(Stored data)
----------------
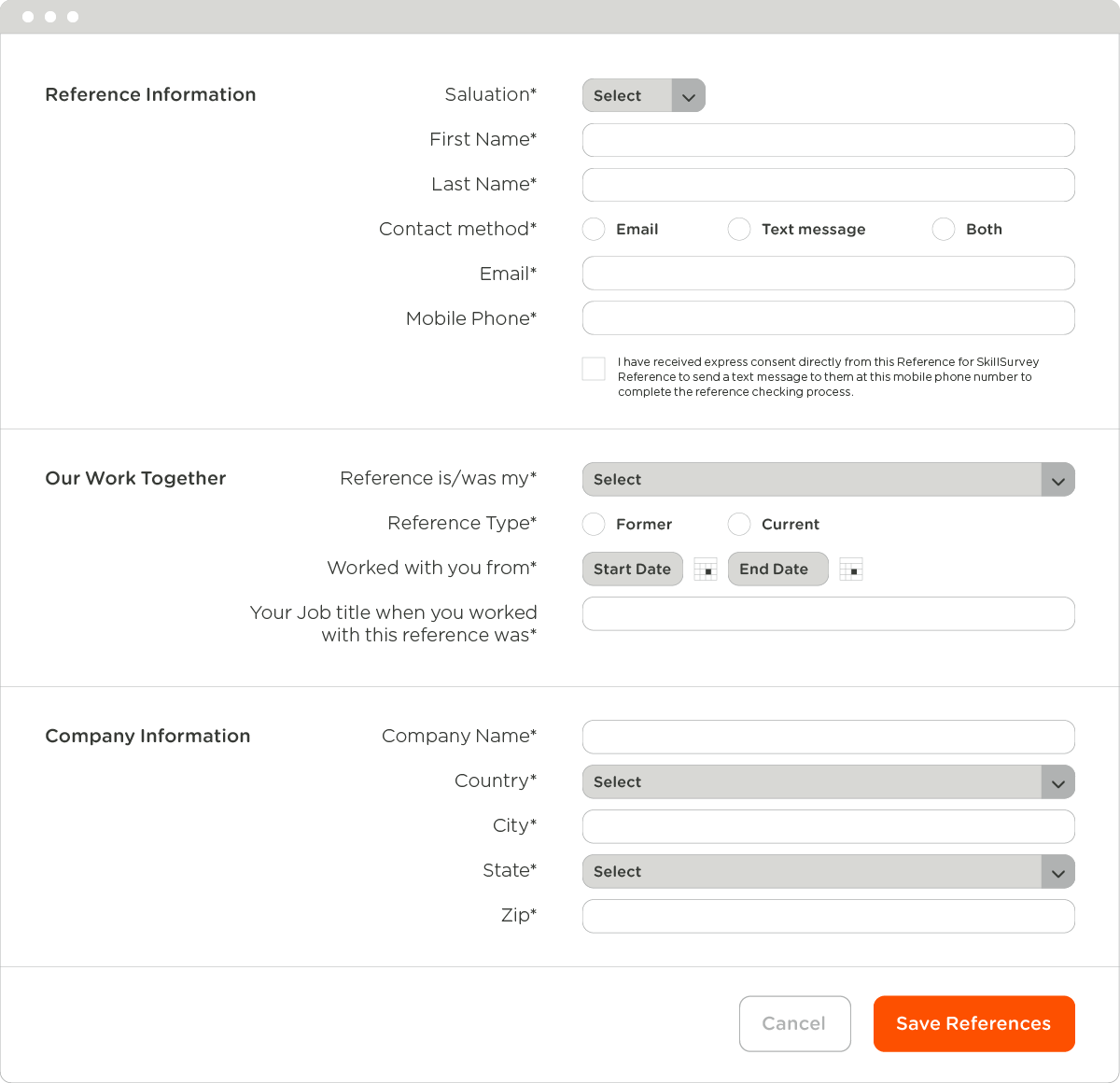Focus the Mobile Phone field
The width and height of the screenshot is (1120, 1083).
click(828, 317)
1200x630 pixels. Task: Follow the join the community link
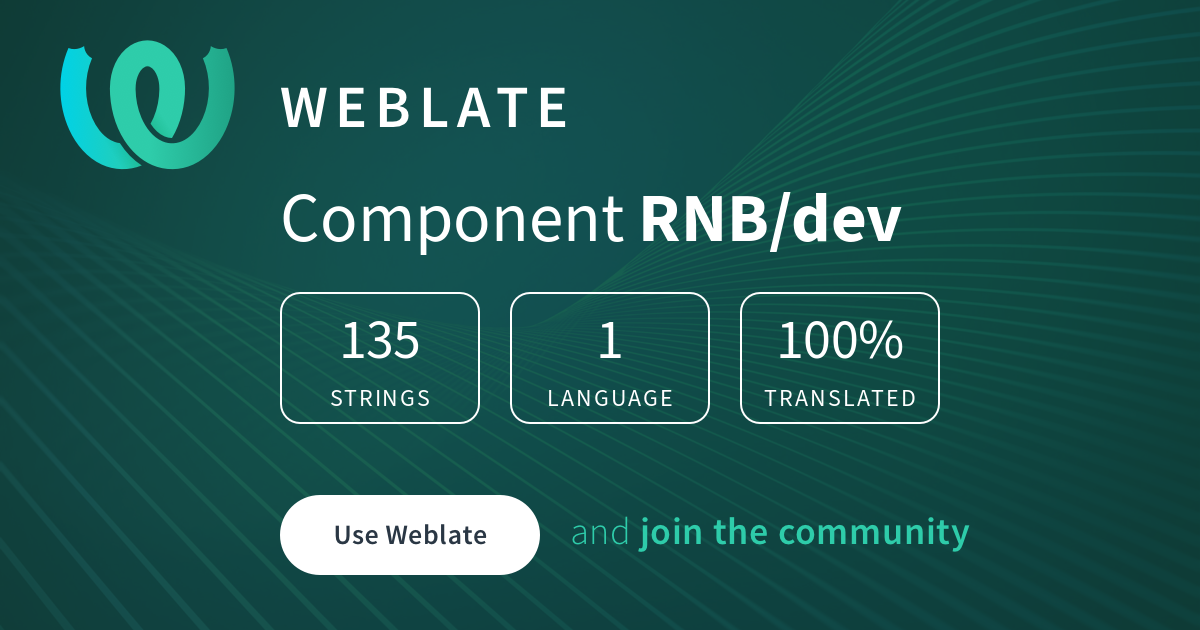point(805,533)
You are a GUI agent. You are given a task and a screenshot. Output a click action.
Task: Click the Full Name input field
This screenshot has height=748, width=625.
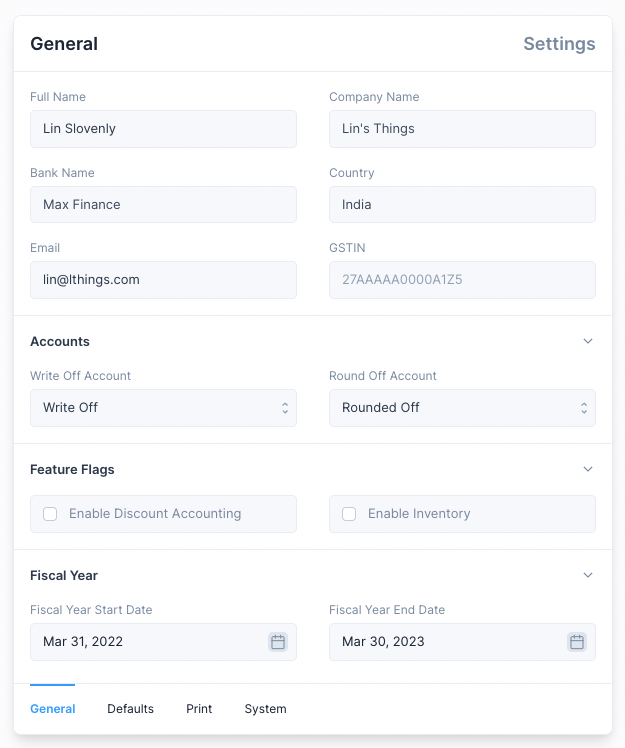[x=163, y=129]
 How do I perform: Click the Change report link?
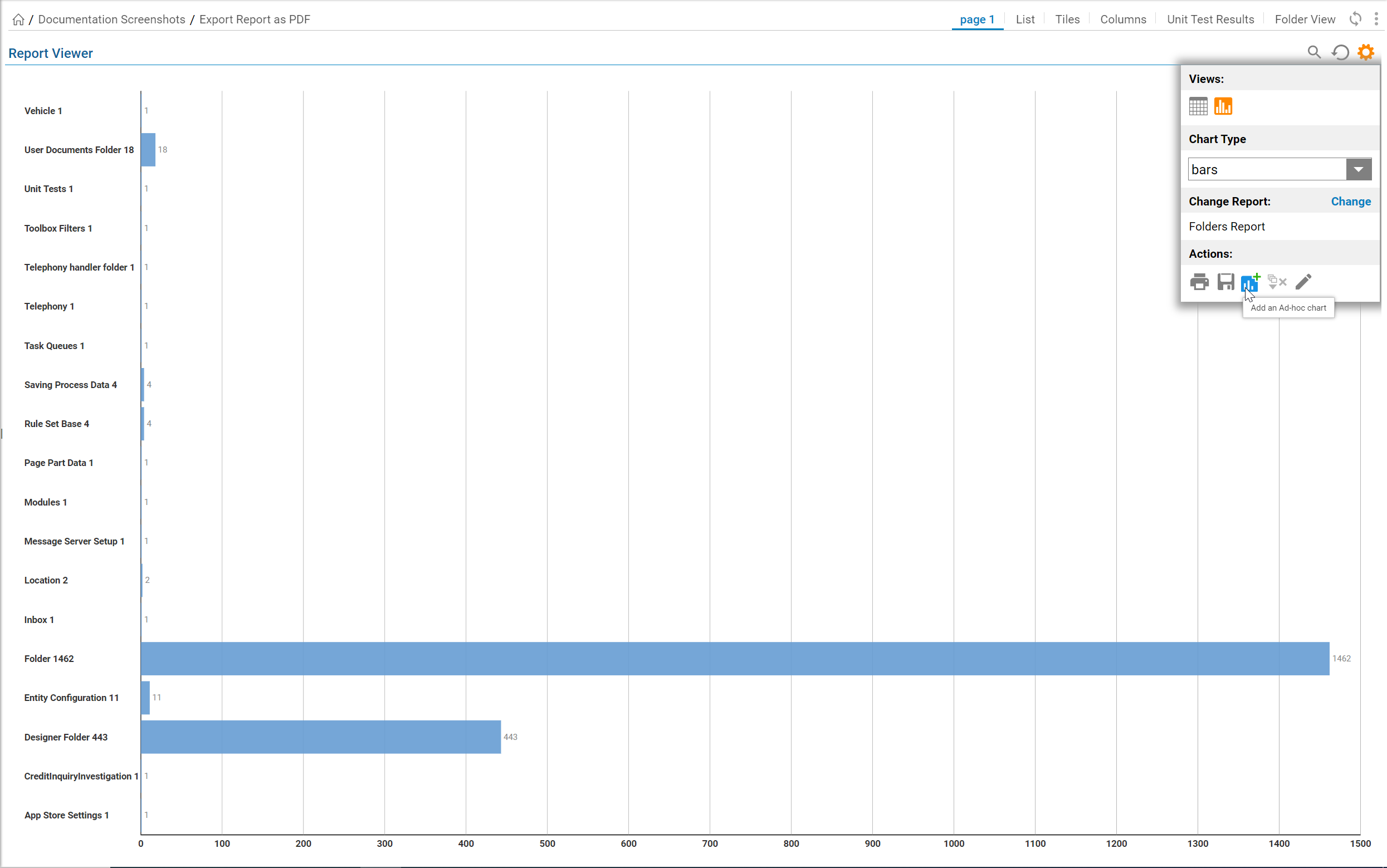pos(1351,201)
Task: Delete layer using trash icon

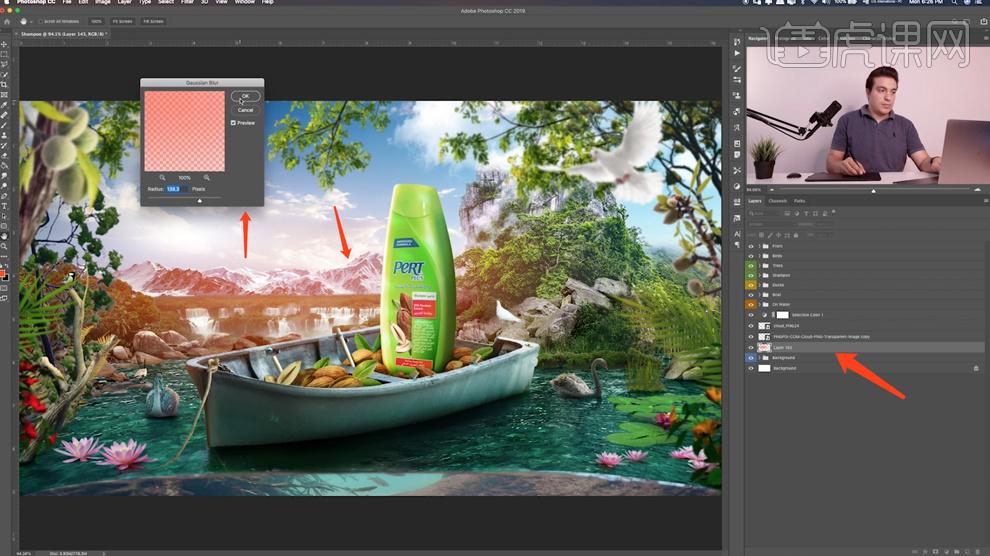Action: coord(977,550)
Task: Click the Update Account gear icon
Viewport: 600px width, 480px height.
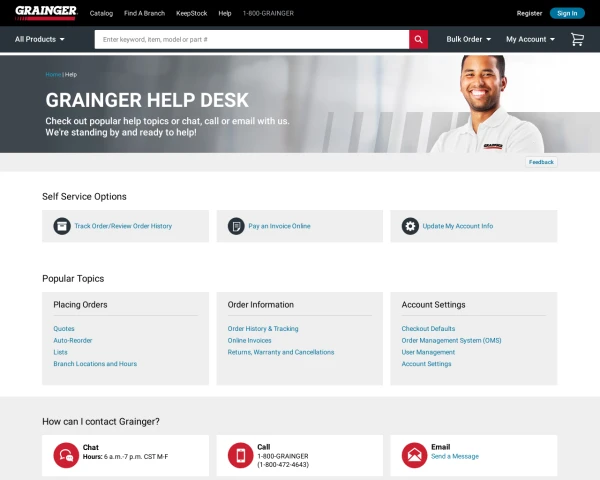Action: tap(410, 226)
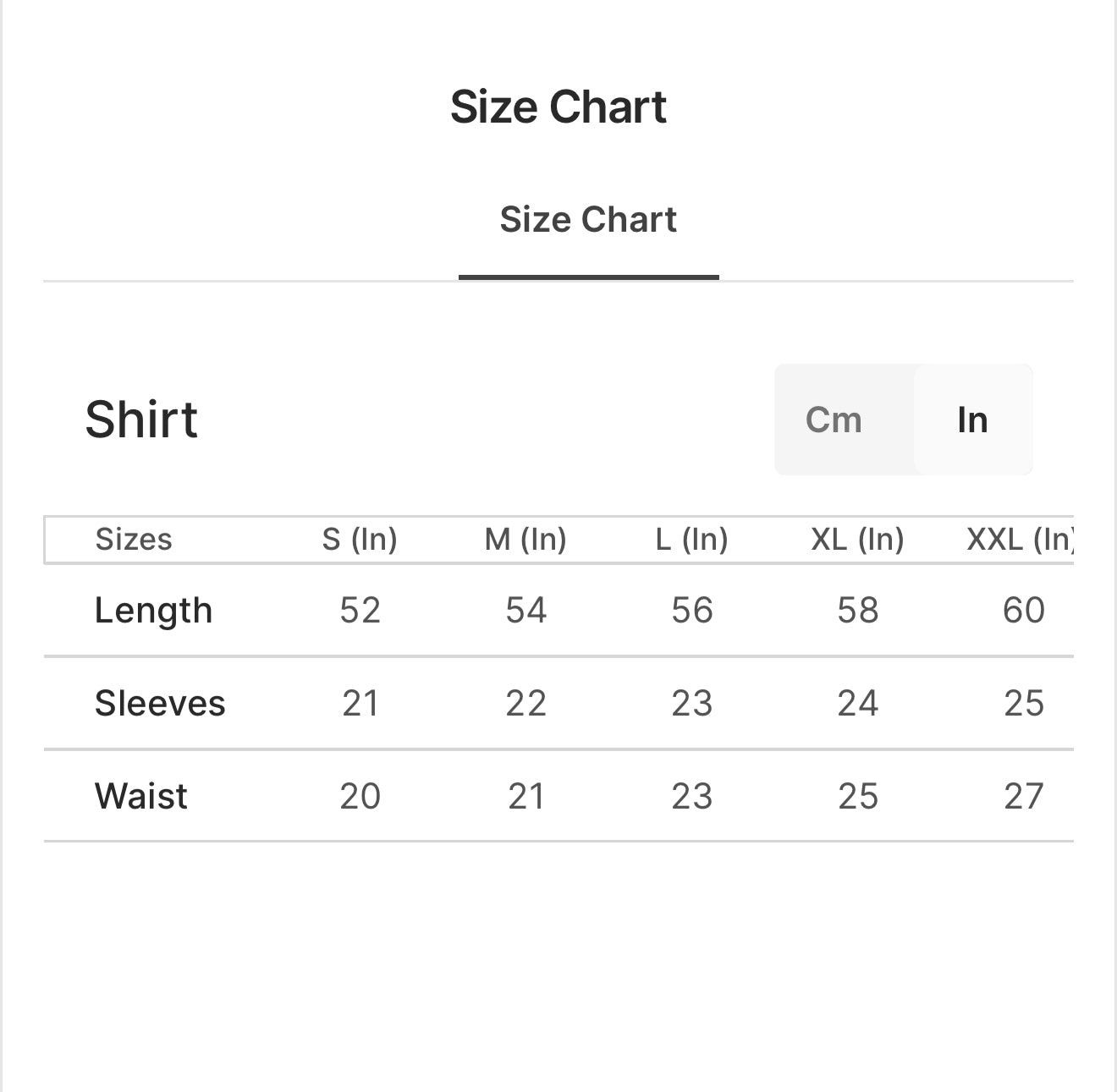Viewport: 1117px width, 1092px height.
Task: Click the underlined Size Chart tab label
Action: [588, 220]
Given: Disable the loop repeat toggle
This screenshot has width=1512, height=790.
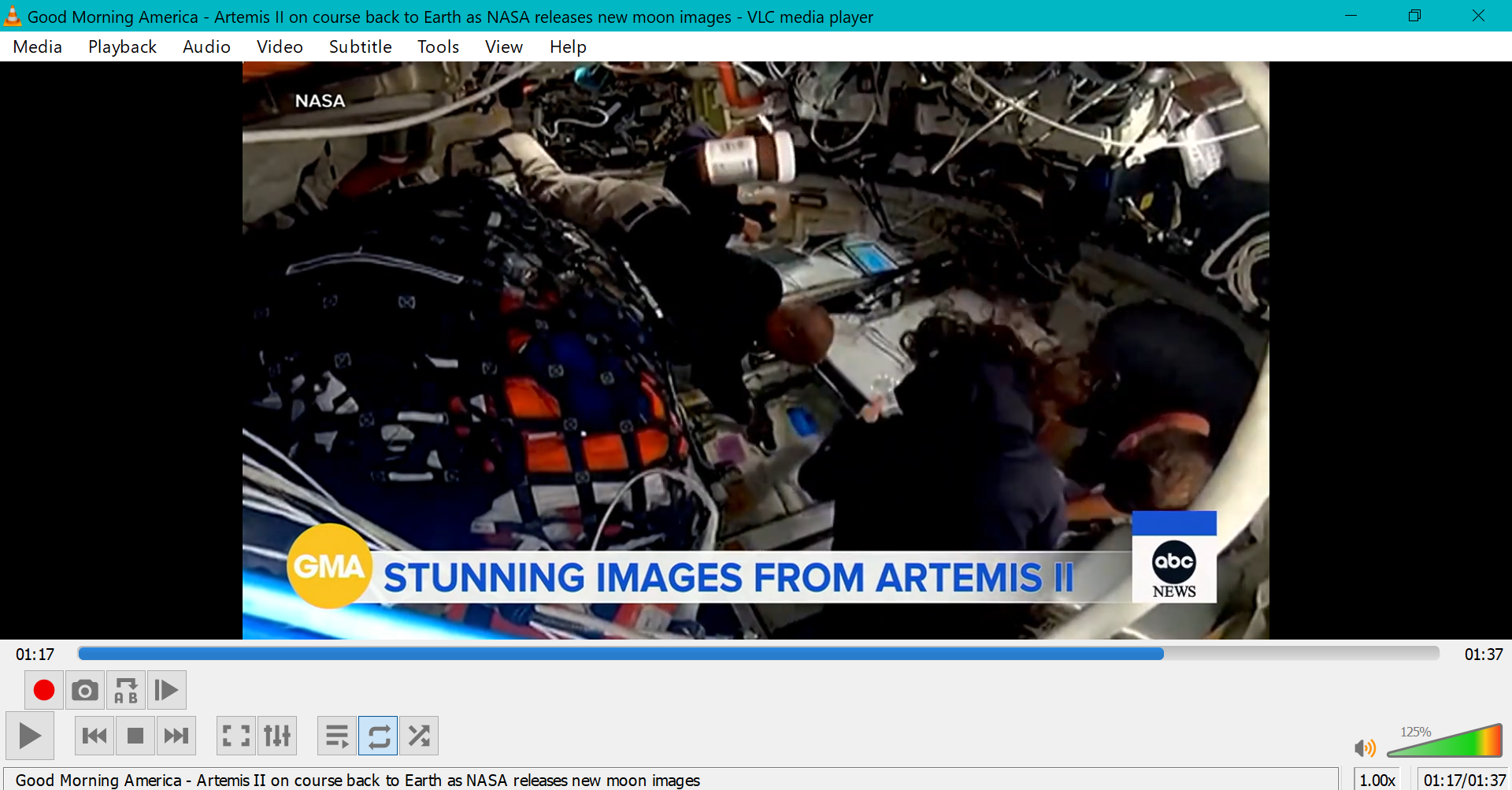Looking at the screenshot, I should (378, 736).
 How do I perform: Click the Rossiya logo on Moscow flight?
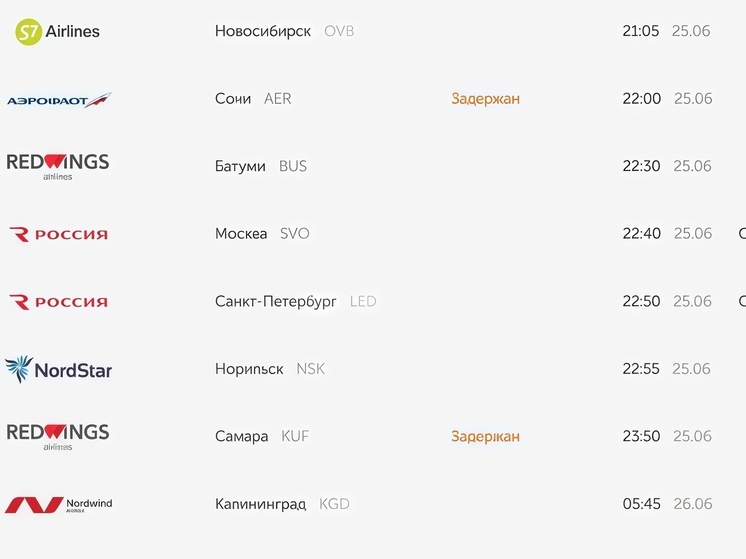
----------------
Activity = Where the line containing "How do I perform: Click the Change" appears above, start there and set down each line exactly through the last line of the data; leave out every picture.

Output of the task =
 How do I perform: Click the Change report link?
pos(1351,201)
Task: Delete layer using trash icon

Action: coord(977,550)
Task: Click the Update Account gear icon
Viewport: 600px width, 480px height.
Action: tap(410, 226)
Viewport: 1117px width, 1092px height.
Task: Click the underlined Size Chart tab label
Action: [588, 220]
Given: Disable the loop repeat toggle
This screenshot has width=1512, height=790.
Looking at the screenshot, I should (378, 736).
 How do I perform: Click the Rossiya logo on Moscow flight?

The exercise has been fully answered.